The post explains how to make a simple electronic thermometer using a single LM324 IC and some other passive components.
The electronic thermometer does not depend on any mechanical principle, or glass, or mercury based elements, rather measures the temperature of the surrounding exclusively through semiconductor based sensors, and op amp based amplifiers.
The final reading of the temperature is achieved over a cheap voltmeter unit.
Using 1N4148 as the Temperature Sensor
A popular garden diode such as the 1N4148 is in theory a fantastic sensor for a fairly precise electronic thermometer since the voltage drop over the diode lowers by 2 mV for every single degree Centigrade increase in temperature.
As may be seen in figure 1, a fixed reference voltage is placed on the non-inverting input of the op amp. The current moving via the resistor, and thus in the diode, is likewise kept at a constant level.
Changes in the output voltage of the op amp can happen only on account of a difference in the voltage drop over the diode which in turn can only be brought on by temperature disparities.
The output voltage is for this reason directly proportionate to the temperature of the diode. In the comprehensive circuit diagram demonstrated in figure 2 below, the op amp is A2 and the diode is D1.
All the op amps shown in the above diagram is configured from a single LM324 quad op amp IC. The pinout details for the IC can be seen below:
The reference voltage comes from IC1 through voltage divider R3/P1/R4. The output voltage of A2 is amplified by op amp A3.

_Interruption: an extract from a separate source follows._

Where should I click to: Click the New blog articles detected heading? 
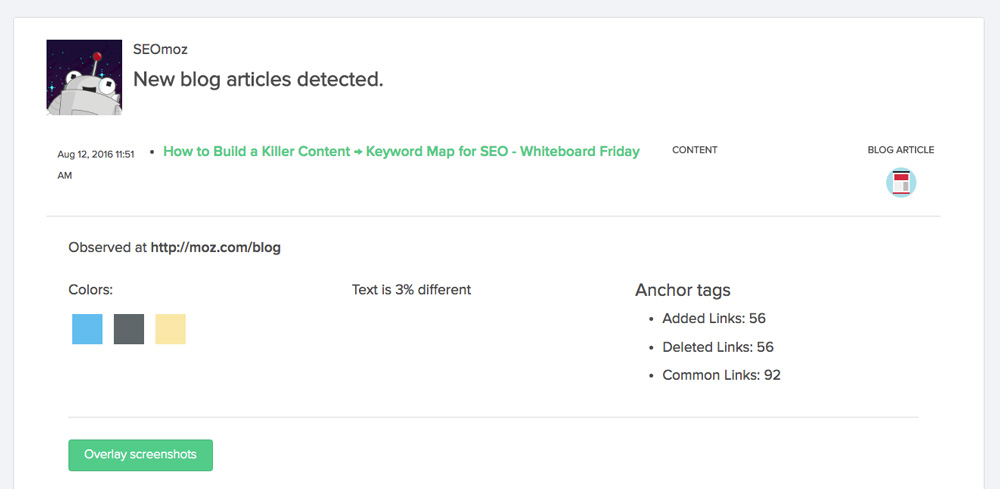point(258,79)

The non inverting input of A3 is additionally kept at a fixed level (once again acquired from R3/P1/R41 and the values of R6 and R8 are actually selected to ensure that 0 V corresponds to 0°C ambient.
How to Test
To allow the testing of temperatures with this electronic thermometer over and below zero without employing a dual regulated power supply, a somewhat unusual alternative was implemented.
The first necessity was a regulator, IC1, which supplies a fairly regulated and fixed reference voltage for A2 and A3. An extra amplifier, A1, produces along with R1 and R2, a voltage of +2.5 V with reference to the negative supply of the circuit.

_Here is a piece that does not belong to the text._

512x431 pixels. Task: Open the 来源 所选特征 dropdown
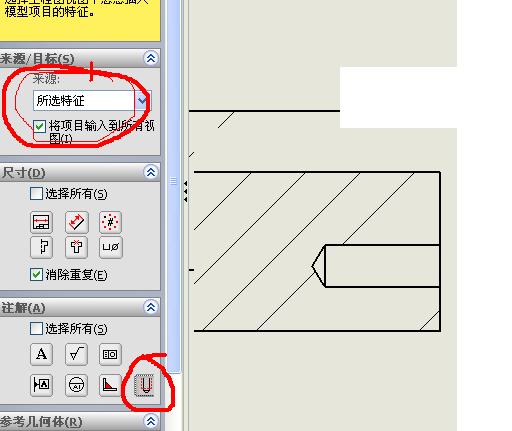point(92,100)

This +2.5 V supply is subsequently applied as the 'earth' throughout the remaining circuit. Pin 11 of IC2 is as a result at -2.5 V and pin 4 at +6.5 V with reference to this 'earth' line.
The supply to the op amps is thus 'symmetrical'. The current draw of the circuit is approximately 5 mA to ensure that for momentary temperature readings a 9 V battery is going to be sufficient.
If long periods of use is demanded, an easy AC to DC adapter may be used as the supply source; which does not need to be a regulated one because of the regulation already achieved from IC1.
The majority of voltmeters will likely be acceptable as the temperature indicator display unit. The thermometer will in that case provide a range of -9.99 to +99.9 degrees Centigrade.
How to Set up
The above explained electronic thermometer circuit is calibrated by adjusting the preset P1 to attain 0 V at 0° Centigrade and subsequently P2 may be adjusted to get 0.999 V at 99.9° Centigrade.